My grandfather was killed by Polish Freedom Fighters while home for Christmas leave in 1944. His death was gruesome and violent. I won’t speculate about the atrocities against the Poles at the hands of the Germans that could have led them to such violence. Those were evil times all the way around. I’ll let history sort all of that out. This is the story of my family, not WWII.

What I do know, is that my grandfather was a loving husband and father. His family grieved deeply for him. My mother was the youngest of nine and was just 5 months old when her father was killed. She has no personal memories of her father. She has copies of some letters he wrote while away at the front. He always made a point to mention all of his children in his letters.

At about the same time my grandfather was killed the Russians were quickly making their way toward my family’s hometown. My grandmother made the decision to pack up her nine children and her elderly mother and travel by train to Berlin. Her brother lived in Berlin and she hoped to take refuge with him.

The trip to Berlin was difficult. It was the dead of winter and they traveled in boxcars. It was cold and crowded and food was scarce. My grandmother struggled to keep my infant mother from freezing. To this day my mother's skin still gets red and swollen if she’s out in the cold too long.

The family arrived in Berlin right before the Russians invaded the city. Those familiar with WWII history will remember that the Russians were brutal. Many Germans were murdered and many women were raped. None of my family speaks much about the fall of Berlin. During a trip to Berlin I saw the basement where the family huddled while Berlin was being bombed.
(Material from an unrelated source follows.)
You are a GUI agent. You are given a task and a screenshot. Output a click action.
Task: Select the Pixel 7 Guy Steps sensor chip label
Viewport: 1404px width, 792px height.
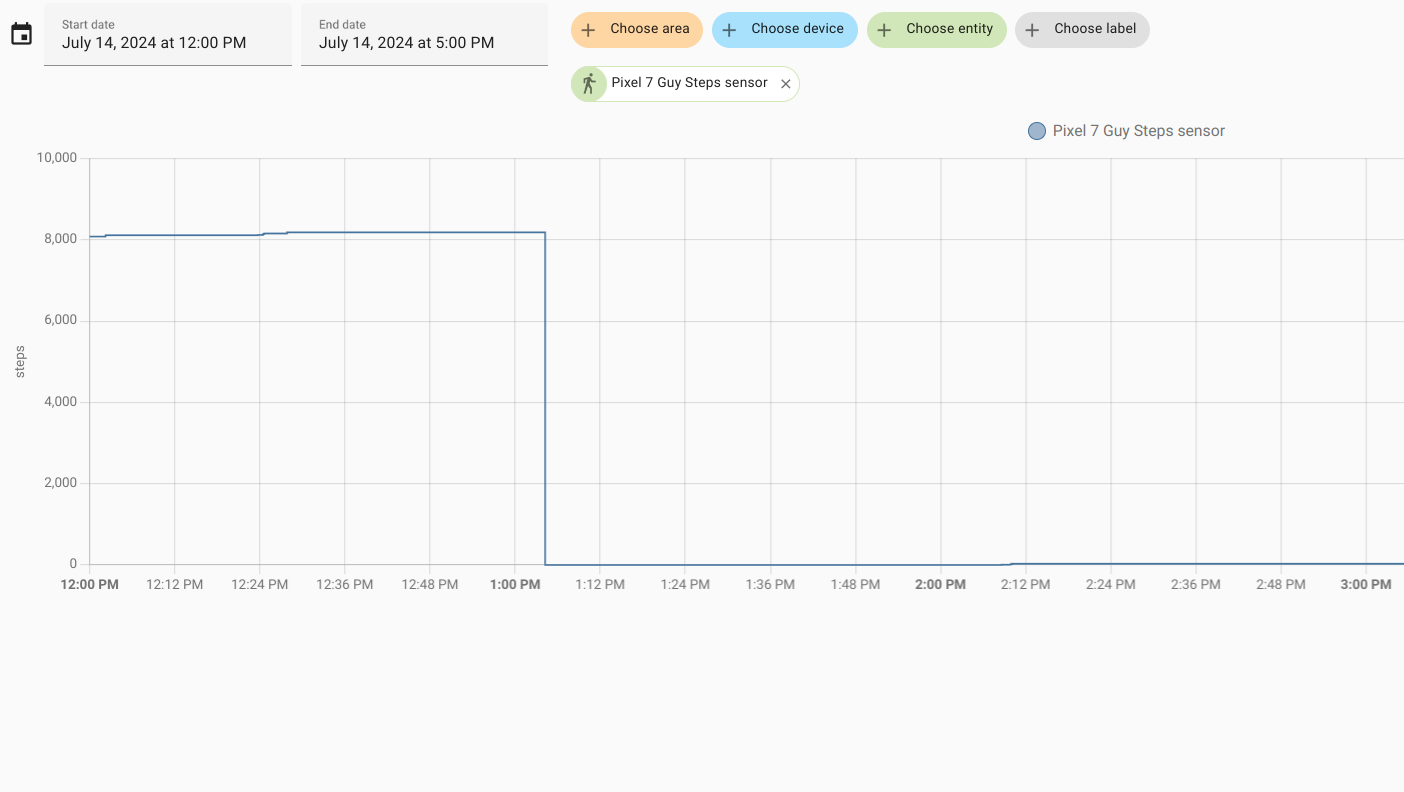click(x=689, y=83)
The rumor was that the Russians wouldn’t rape a woman with a child so many of the neighbor women wanted to “borrow” one of my grandmother’s children to protect themselves.
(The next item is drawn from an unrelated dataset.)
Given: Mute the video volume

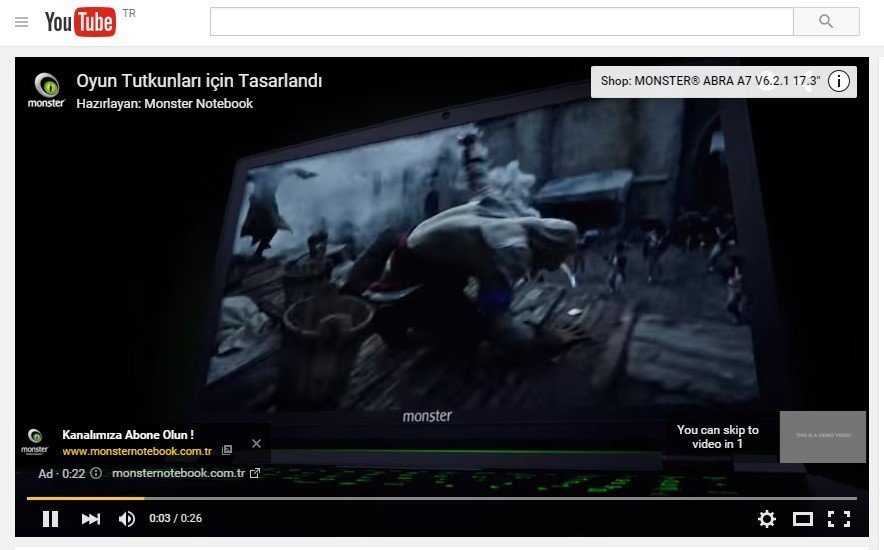Looking at the screenshot, I should pyautogui.click(x=127, y=518).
The Americans came and things got a little better in Berlin. But there still wasn’t much food and they all lived in a very small apartment. My mother remembers playing in the ruins of the bombed buildings as a young girl.

My grandmother successfully got all of her children through those tough times plus the many lean years that followed. Berlin was a divided city with the each of the four allied countries in charge of a different section. Fortunately my family lived in the American sector.
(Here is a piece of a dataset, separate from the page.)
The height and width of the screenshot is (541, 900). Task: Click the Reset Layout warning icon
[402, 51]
In the early 60’s the Berlin wall was built. The Russian and US armies faced off while the families of Berlin caught on opposite sides risked life and limb to be together. My father was a soldier in the US Army stationed in Berlin. That’s how he met my mother. They married in 1962 and she moved away from her family to join my father in the States.

My grandmother ended up raising one of her grandchildren when her son was not able to. Late in her life she moved in with my Tante Rosi and her husband into a very nice apartment in Berlin. She died in October 1988. Her family loved her and honored her for her strength and goodness but whenever she talked about her life she never thought she had done anything exceptional. She said she had just done what she needed to do.


  1. It's fantastic that you have such knowledge of your family history Thinker.,and it's a fascinating bit of history as well!
    I know my grandfather was from Alsace/Lorraine,but no one in our family knew much more than that.

  2. Wish I knew more but am thankful I had the chance to listen to these stories from Oma. Merry Chrismas to you and yours Sling!